[Start of Attachment]

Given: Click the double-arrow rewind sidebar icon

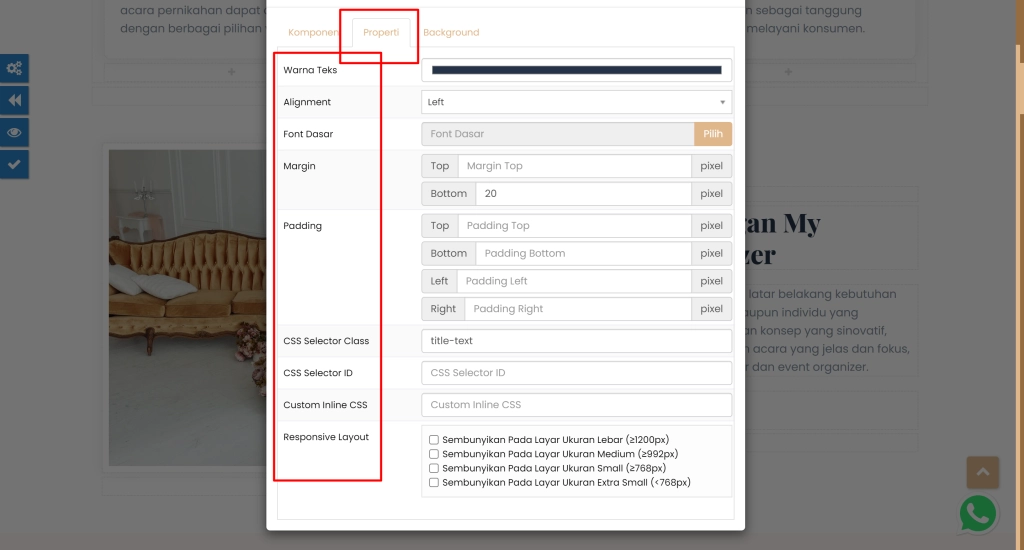Looking at the screenshot, I should (14, 101).
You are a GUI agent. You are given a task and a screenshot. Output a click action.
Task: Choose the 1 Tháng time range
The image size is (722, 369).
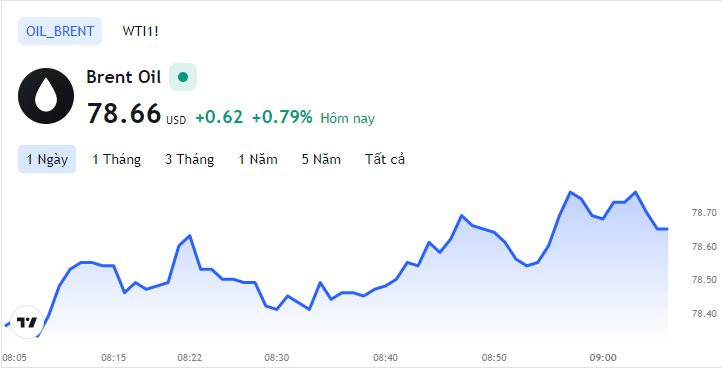click(116, 159)
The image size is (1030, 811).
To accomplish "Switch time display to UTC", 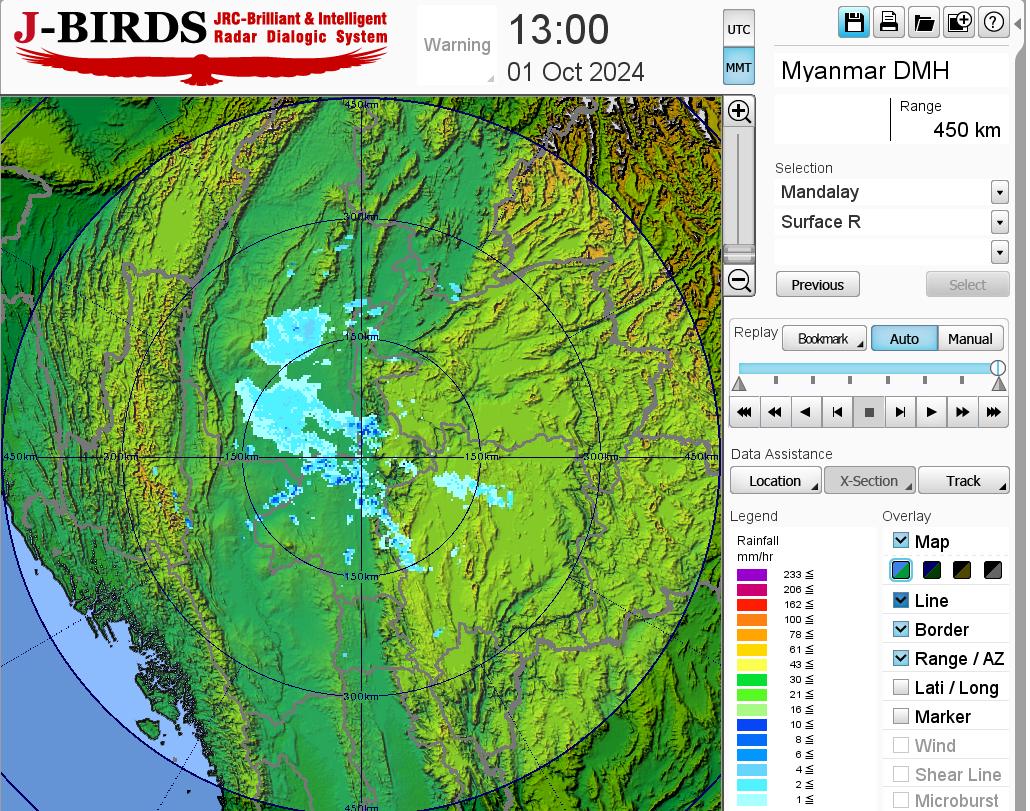I will point(739,30).
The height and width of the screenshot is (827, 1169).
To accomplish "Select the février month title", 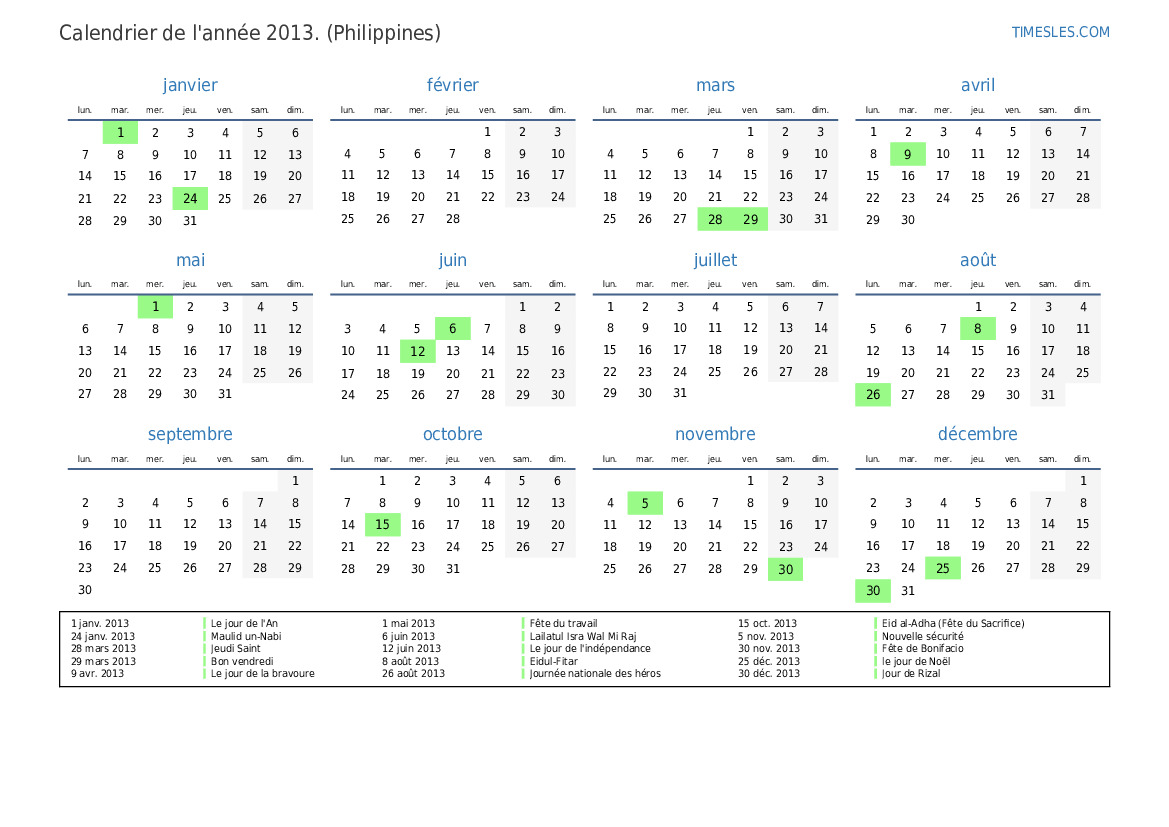I will point(452,86).
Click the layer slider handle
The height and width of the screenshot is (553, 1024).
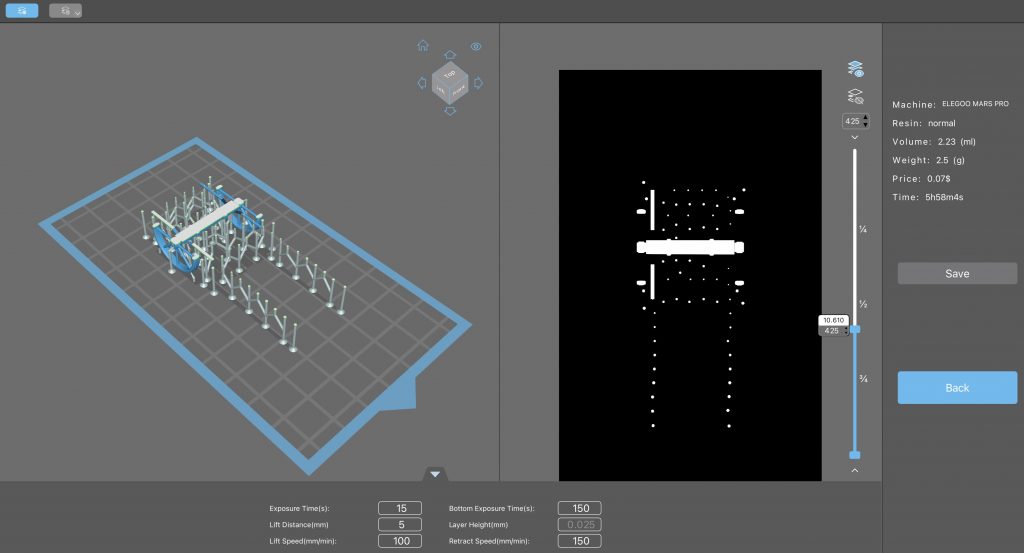click(855, 329)
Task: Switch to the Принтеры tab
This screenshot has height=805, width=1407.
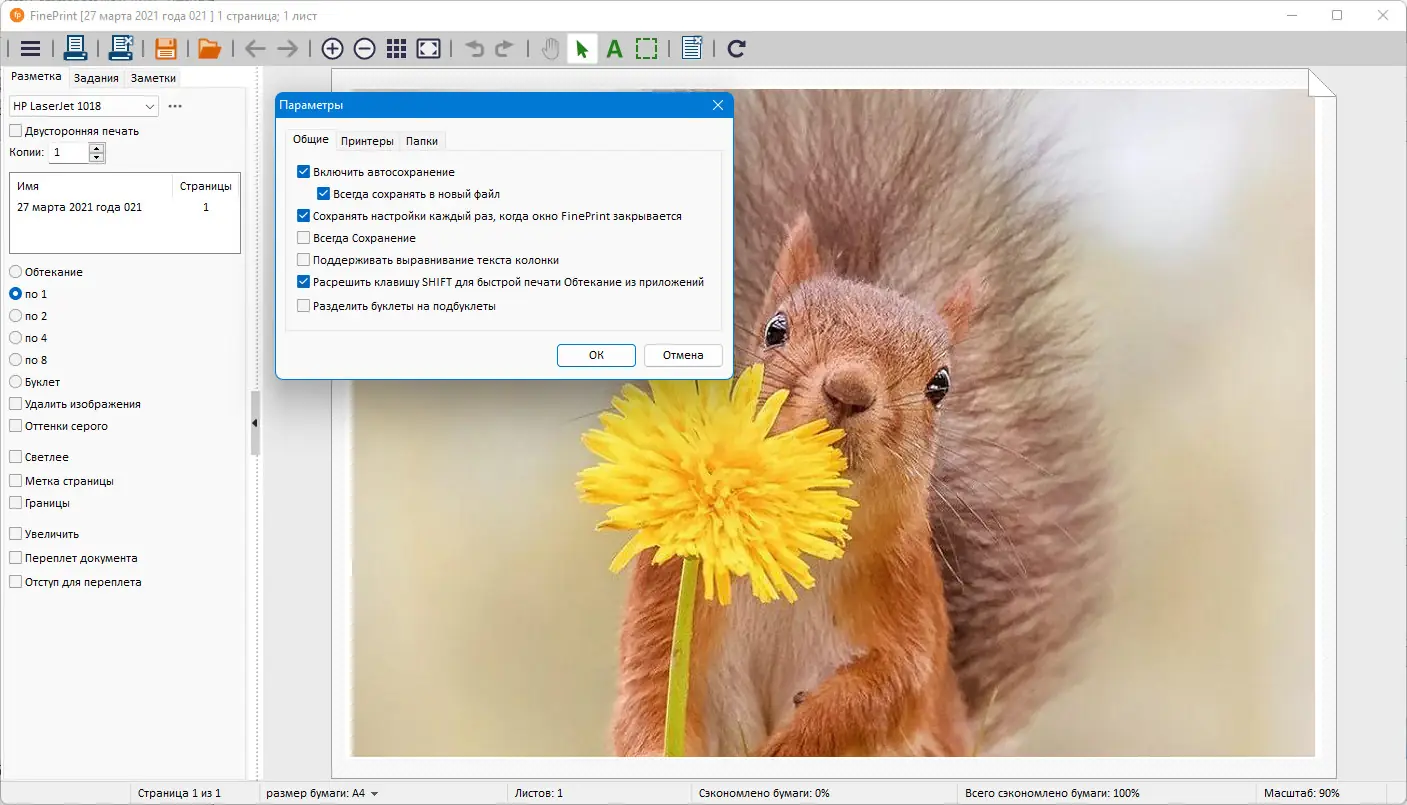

[End of Attachment]

Task details:
Beginning with the line containing "The height and width of the screenshot is (553, 1024)." and ending with the last line of the data, output those lines exactly and nothing more. Omit every picture.

Task solution:
The height and width of the screenshot is (553, 1024).
click(855, 329)
Task: Switch to the Принтеры tab
This screenshot has height=805, width=1407.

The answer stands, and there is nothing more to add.